By Dharisha Bastians
Sri Lankans will vote to elect legislators to sit in the country’s 15th Parliament today, in a poll that has become a rematch between former President Mahinda Rajapaksa and the coalition that defeated him in the January presidential contest.
Over 15 million voters are registered to vote at 12,314 polling stations around the island in today’s Parliamentary election to choose the new 225-member Legislature.
The Elections Department began the distribution of ballot boxes to polling stations islandwide at 7 a.m. yesterday, and the task was completed by mid-afternoon, election officials said.
The department will deploy 125,000 officials for election duty today, with 70,000 officials ear-marked for vote-counting once polling concludes this evening.
Polls Chief Mahinda Deshapriya said he expects the first results of the 2015 Parliamentary election to be released by midnight tomorrow.
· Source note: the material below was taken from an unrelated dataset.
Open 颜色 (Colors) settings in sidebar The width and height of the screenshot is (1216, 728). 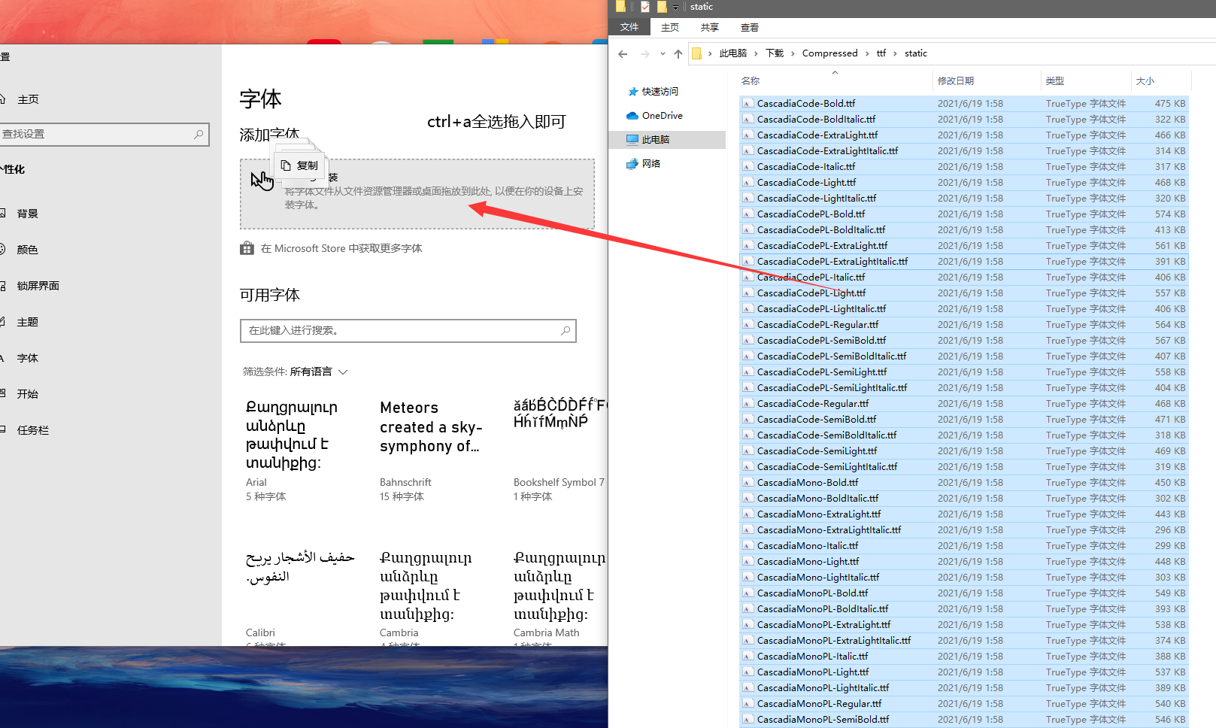tap(27, 249)
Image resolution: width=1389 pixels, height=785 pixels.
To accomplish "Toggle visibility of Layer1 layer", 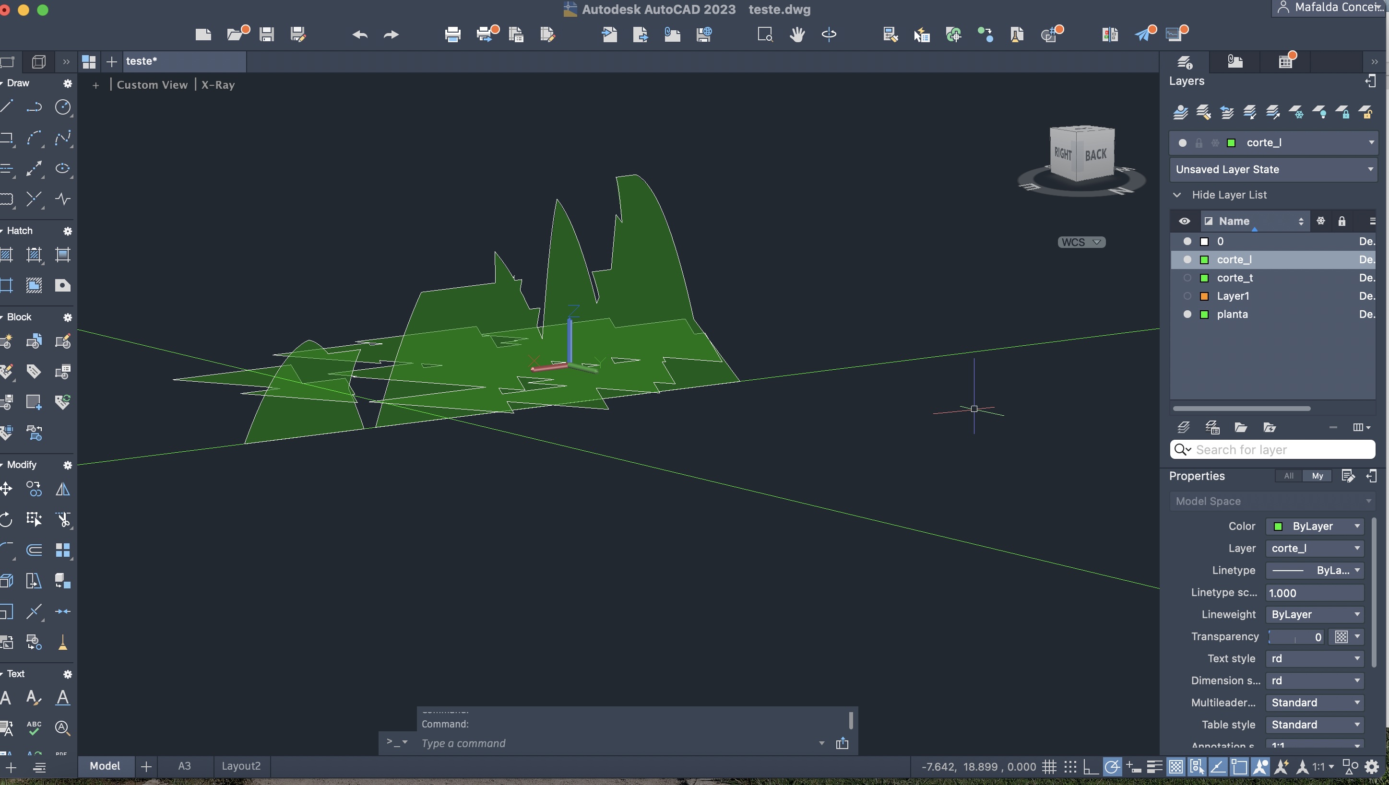I will click(x=1187, y=296).
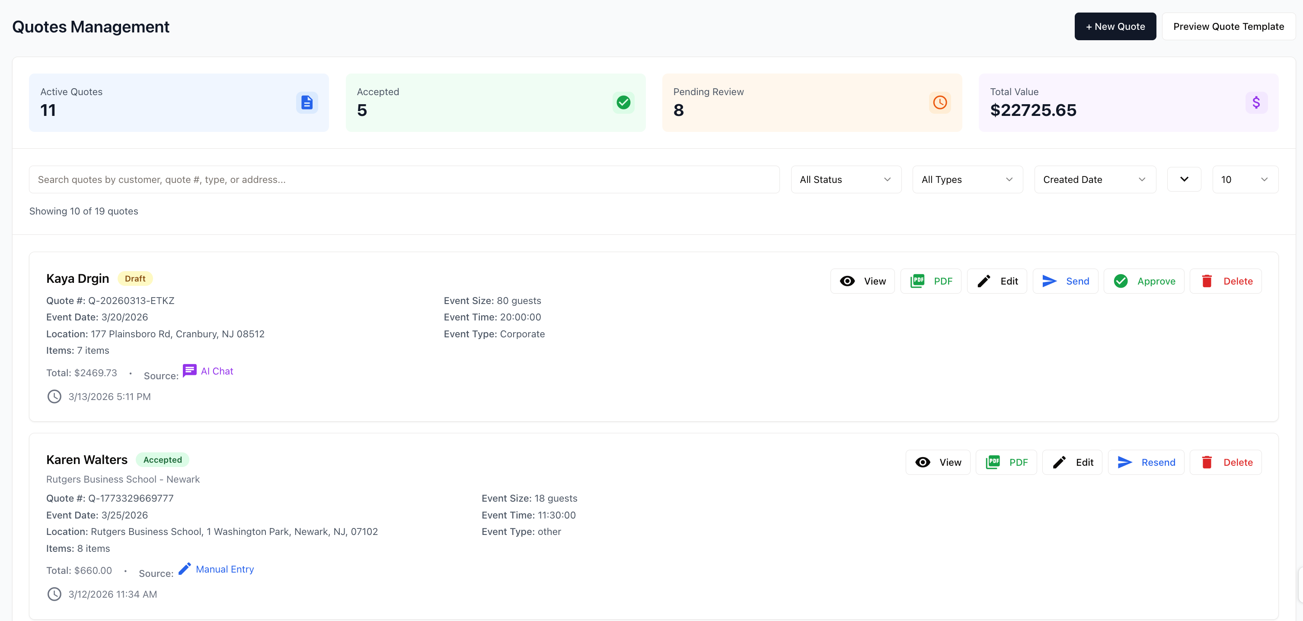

The results release is not likely to extend till 19 August, he said.
Officials and analysts expect today’s voter turnout to be lower than in January’s presidential poll, since the two major national elections have happened only months apart, a trend observed in previous elections.
A drop in turnout is most likely to adversely impact the UPFA led by Rajapaksa, analysts say, with the party’s internal crisis reaching crescendo two days ahead of election day likely to discourage its base supporters and activists.
Political parties are urging people to go out and vote.
“Former President Mahinda Rajapaksa urges all registered voters to think about the country, the nation and the future and cast their ballots in tomorrow’s election,” Rajapaksa spokesman Rohan Welivita said in a press release issued yesterday. Welivita said the former President also appealed to all Sri Lankans to remain peaceful on election day and in the post election period.
Polls observers hailed today’s Parliamentary election as largely peaceful, despite four fatalities being recorded during the campaign.
The Campaign for Free and Fair Elections (CaFFE) said it had received 1,802 complaints during the pre-election but the bulk of them were minor complaints. The polls monitor also hailed the considerable decreased in the abuse of State property, that it said had been inherent to Sri Lankan elections.
“In the last elections during the Government of Mahinda Rajapaksa such abuses were widespread often with the blessings of the most senior politicians. However during this election Sirisena and Wickremesinghe have not misused public property and have led the fight against the misuse of public property,” the monitors said.
The observers said the election was likely to be the tightest race since the parliamentary polls in 2001. The Janatha Vimukthi Peramuna led by Anura Kumara Dissanayake is projected to perform well in today’s election, potentially obtaining between 10-15 seats.
The defining highlight of the 17 August polls campaign has been the re-entry of President Rajapaksa who is hoping to make a political comeback as prime minister if his party secures the most seats in the House.
Rajapaksa has pushed back hard against the coalition Government of Prime Minister Wickremesinghe and President Maithripala Sirisena, claiming they had been soft on terror threats and stalled the country’s major development drive initiated during his presidential tenure.
However Rajapaksa’s re-entry galvanised opposition forces that had mobilised against his rule in January, pushing a fragmented coalition back together to contest the Parliamentary poll under a single banner. The UNFGG has campaigned on a good governance platform, urging voters to prevent Rajapaksa from rolling-back the 8 January victory for democracy, freedom and the rule of law.
Prime Minister Ranil Wickremesinghe who is facing off against Rajapaksa as his de facto prime ministerial rival for the first time in a decade, told The Hindu newspaper yesterday that today’s election was crucial, like the 1977 poll.
“There is a definite trend against former President Mahinda Rajapaksa and the type of autocratic government they had. People are for open, good governance, transparency. They also like to see rapid economic progress,” Wickremesinghe said.
Analysts are predicting that no party will win an outright majority in the election, but most forecasts expect the UNFGG to secure between 95-105 seats, making the coalition the single largest party in Parliament.